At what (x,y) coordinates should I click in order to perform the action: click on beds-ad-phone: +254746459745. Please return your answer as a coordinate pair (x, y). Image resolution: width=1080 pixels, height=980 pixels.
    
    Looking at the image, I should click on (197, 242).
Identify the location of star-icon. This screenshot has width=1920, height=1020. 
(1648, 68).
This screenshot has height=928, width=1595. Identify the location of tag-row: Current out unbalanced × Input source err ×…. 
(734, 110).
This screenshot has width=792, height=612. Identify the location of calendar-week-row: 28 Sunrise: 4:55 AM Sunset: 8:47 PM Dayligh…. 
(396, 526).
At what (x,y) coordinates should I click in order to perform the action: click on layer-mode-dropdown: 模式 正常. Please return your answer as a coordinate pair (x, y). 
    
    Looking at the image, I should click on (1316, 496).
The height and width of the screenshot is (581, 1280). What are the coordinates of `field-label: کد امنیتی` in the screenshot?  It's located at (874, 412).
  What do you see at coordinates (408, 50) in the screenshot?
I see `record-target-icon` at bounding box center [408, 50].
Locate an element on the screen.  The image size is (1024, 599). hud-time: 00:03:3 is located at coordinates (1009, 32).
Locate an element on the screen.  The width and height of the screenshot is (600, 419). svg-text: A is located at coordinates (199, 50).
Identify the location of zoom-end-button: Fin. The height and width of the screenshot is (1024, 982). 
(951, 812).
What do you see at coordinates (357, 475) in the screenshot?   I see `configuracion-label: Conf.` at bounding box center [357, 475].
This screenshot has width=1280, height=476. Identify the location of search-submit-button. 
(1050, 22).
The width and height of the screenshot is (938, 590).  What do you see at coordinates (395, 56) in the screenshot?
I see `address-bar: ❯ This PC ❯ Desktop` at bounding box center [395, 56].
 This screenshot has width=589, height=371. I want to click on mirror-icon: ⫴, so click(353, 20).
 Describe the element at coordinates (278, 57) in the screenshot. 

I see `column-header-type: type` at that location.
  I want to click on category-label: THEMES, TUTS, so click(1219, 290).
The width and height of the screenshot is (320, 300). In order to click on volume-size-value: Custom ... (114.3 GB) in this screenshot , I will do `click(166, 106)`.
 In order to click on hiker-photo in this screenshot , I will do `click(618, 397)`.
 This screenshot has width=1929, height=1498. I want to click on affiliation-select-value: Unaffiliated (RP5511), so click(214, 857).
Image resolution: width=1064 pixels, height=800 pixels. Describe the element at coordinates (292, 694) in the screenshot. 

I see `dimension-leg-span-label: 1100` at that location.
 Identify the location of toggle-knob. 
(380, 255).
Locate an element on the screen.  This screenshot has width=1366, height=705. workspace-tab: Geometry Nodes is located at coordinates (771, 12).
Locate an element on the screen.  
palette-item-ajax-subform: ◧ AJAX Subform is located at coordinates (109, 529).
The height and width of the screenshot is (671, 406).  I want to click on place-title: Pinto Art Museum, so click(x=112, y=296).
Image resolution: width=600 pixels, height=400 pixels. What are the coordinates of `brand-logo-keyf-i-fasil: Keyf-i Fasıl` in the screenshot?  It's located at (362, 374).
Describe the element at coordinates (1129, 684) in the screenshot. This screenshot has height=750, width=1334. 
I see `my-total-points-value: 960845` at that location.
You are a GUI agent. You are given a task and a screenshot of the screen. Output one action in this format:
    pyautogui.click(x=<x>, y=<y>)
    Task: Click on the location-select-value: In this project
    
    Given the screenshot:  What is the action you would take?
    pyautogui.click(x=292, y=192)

▶ **Instructions for the task**:
Set out the part of the entries above that opens with the line containing "coordinates (771, 12)." and closes with the line containing "Image resolution: width=600" as a Markdown table with the columns Row and Line, omitting any blank lines.

▶ **Written answer**:
| Row | Line |
|---|---|
| 1 | Locate an element on the screen.  This screenshot has width=1366, height=705. workspace-tab: Geometry Nodes is located at coordinates (771, 12). |
| 2 | Locate an element on the screen.   |
| 3 | palette-item-ajax-subform: ◧ AJAX Subform is located at coordinates (109, 529). |
| 4 | The height and width of the screenshot is (671, 406).  I want to click on place-title: Pinto Art Museum, so click(x=112, y=296). |
| 5 | Image resolution: width=600 pixels, height=400 pixels. What are the coordinates of `brand-logo-keyf-i-fasil: Keyf-i Fasıl` in the screenshot?  It's located at (362, 374). |